Saved entries
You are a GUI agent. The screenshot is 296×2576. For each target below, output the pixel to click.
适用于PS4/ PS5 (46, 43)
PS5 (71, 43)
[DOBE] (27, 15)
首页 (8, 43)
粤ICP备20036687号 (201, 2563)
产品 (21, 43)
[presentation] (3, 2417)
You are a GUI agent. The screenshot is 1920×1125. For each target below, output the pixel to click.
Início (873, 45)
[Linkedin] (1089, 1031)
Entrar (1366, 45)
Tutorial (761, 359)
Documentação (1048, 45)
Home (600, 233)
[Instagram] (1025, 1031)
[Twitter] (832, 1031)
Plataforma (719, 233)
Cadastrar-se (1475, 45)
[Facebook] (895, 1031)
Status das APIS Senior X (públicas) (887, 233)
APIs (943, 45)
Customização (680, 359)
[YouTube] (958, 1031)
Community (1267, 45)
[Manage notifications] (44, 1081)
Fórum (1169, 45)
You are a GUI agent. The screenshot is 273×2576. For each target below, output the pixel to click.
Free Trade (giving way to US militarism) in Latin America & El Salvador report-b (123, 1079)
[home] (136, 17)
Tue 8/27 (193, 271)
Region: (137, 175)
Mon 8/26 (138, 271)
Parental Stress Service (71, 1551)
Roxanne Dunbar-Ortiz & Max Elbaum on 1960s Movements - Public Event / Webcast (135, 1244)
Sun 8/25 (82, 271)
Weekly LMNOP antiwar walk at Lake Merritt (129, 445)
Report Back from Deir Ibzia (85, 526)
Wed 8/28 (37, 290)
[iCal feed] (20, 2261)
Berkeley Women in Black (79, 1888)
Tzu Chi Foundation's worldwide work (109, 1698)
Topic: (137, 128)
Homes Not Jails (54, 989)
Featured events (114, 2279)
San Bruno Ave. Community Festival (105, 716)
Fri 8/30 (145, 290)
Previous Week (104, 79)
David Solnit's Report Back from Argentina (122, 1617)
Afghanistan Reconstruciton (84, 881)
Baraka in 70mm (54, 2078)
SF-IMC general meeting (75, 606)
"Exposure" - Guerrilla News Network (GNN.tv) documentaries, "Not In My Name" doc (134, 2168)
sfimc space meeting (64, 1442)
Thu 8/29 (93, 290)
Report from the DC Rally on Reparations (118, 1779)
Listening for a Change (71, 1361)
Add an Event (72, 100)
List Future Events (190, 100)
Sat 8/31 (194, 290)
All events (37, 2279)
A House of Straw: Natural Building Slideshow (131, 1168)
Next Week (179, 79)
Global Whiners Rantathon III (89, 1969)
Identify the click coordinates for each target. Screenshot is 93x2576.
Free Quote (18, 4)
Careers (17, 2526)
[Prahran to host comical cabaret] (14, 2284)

**What you need to do:**
Output the entries exactly.

**Result:**
You are a GUI agent. The screenshot is 296×2576. For each target below, output the pixel to click.
适用于PS4/ PS5 (46, 43)
PS5 (71, 43)
[DOBE] (27, 15)
首页 (8, 43)
粤ICP备20036687号 (201, 2563)
产品 (21, 43)
[presentation] (3, 2417)
You are a GUI agent. The screenshot is 1920×1125. For each target below, output the pixel to click.
Início (873, 45)
[Linkedin] (1089, 1031)
Entrar (1366, 45)
Tutorial (761, 359)
Documentação (1048, 45)
Home (600, 233)
[Instagram] (1025, 1031)
[Twitter] (832, 1031)
Plataforma (719, 233)
Cadastrar-se (1475, 45)
[Facebook] (895, 1031)
Status das APIS Senior X (públicas) (887, 233)
APIs (943, 45)
Customização (680, 359)
[YouTube] (958, 1031)
Community (1267, 45)
[Manage notifications] (44, 1081)
Fórum (1169, 45)
You are a GUI agent. The screenshot is 273×2576. For each target below, output the pixel to click.
Free Trade (giving way to US militarism) in Latin America & El Salvador report-b (123, 1079)
[home] (136, 17)
Tue 8/27 (193, 271)
Region: (137, 175)
Mon 8/26 (138, 271)
Parental Stress Service (71, 1551)
Roxanne Dunbar-Ortiz & Max Elbaum on 1960s Movements - Public Event / Webcast (135, 1244)
Sun 8/25 (82, 271)
Weekly LMNOP antiwar walk at Lake Merritt (129, 445)
Report Back from Deir Ibzia (85, 526)
Wed 8/28 (37, 290)
[iCal feed] (20, 2261)
Berkeley Women in Black (79, 1888)
Tzu Chi Foundation's worldwide work (109, 1698)
Topic: (137, 128)
Homes Not Jails (54, 989)
Featured events (114, 2279)
San Bruno Ave. Community Festival (105, 716)
Fri 8/30 (145, 290)
Previous Week (104, 79)
David Solnit's Report Back from Argentina (122, 1617)
Afghanistan Reconstruciton (84, 881)
Baraka in 70mm (54, 2078)
SF-IMC general meeting (75, 606)
"Exposure" - Guerrilla News Network (GNN.tv) documentaries, "Not In My Name" doc (134, 2168)
sfimc space meeting (64, 1442)
Thu 8/29 (93, 290)
Report from the DC Rally on Reparations (118, 1779)
Listening for a Change (71, 1361)
Add an Event (72, 100)
List Future Events (190, 100)
Sat 8/31 (194, 290)
All events (37, 2279)
A House of Straw: Natural Building Slideshow (131, 1168)
Next Week (179, 79)
Global Whiners Rantathon III (89, 1969)
Identify the click coordinates for each target. Screenshot is 93x2576.
Free Quote (18, 4)
Careers (17, 2526)
[Prahran to host comical cabaret] (14, 2284)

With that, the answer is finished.